# ACTION ITEM
Could you set down every record exactly as it appears?

▬▬▬

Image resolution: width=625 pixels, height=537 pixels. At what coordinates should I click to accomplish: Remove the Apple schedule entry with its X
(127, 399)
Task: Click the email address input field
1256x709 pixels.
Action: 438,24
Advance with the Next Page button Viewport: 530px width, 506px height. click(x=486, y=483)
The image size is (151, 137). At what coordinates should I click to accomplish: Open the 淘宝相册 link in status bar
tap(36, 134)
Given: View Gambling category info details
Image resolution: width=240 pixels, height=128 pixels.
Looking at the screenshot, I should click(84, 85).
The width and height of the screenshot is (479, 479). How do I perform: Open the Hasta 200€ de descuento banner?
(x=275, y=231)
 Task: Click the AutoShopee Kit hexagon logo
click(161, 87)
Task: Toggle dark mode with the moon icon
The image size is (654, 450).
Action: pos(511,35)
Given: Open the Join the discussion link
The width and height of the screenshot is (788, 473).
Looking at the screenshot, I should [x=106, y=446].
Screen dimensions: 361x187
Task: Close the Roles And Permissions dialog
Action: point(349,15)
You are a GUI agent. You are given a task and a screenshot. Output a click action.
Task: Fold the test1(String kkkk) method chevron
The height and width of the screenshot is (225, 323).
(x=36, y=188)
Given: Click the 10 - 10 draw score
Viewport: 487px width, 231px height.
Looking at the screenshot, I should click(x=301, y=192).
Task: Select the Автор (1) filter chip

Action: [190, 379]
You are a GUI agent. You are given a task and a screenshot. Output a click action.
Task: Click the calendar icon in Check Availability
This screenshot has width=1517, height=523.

▬▬▬

# ANSWER TO THIS PROBLEM
Image resolution: width=625 pixels, height=537 pixels. At what coordinates should I click to accomplish: Remove the Apple schedule entry with its X
(127, 399)
Task: Click the email address input field
1256x709 pixels.
Action: 438,24
Advance with the Next Page button Viewport: 530px width, 506px height. click(x=486, y=483)
The image size is (151, 137). At what coordinates should I click to accomplish: Open the 淘宝相册 link in status bar
tap(36, 134)
Given: View Gambling category info details
Image resolution: width=240 pixels, height=128 pixels.
Looking at the screenshot, I should click(84, 85).
The width and height of the screenshot is (479, 479). How do I perform: Open the Hasta 200€ de descuento banner?
(x=275, y=231)
 Task: Click the AutoShopee Kit hexagon logo
click(161, 87)
Task: Toggle dark mode with the moon icon
The image size is (654, 450).
Action: pos(511,35)
Given: Open the Join the discussion link
The width and height of the screenshot is (788, 473).
Looking at the screenshot, I should [x=106, y=446].
Screen dimensions: 361x187
Task: Close the Roles And Permissions dialog
Action: point(349,15)
You are a GUI agent. You are given a task and a screenshot. Output a click action.
Task: Fold the test1(String kkkk) method chevron
The height and width of the screenshot is (225, 323).
(x=36, y=188)
Given: Click the 10 - 10 draw score
Viewport: 487px width, 231px height.
Looking at the screenshot, I should click(x=301, y=192).
Task: Select the Автор (1) filter chip

Action: [190, 379]
You are a GUI agent. You are given a task and a screenshot. Output a click action.
Task: Click the calendar icon in Check Availability
This screenshot has width=1517, height=523.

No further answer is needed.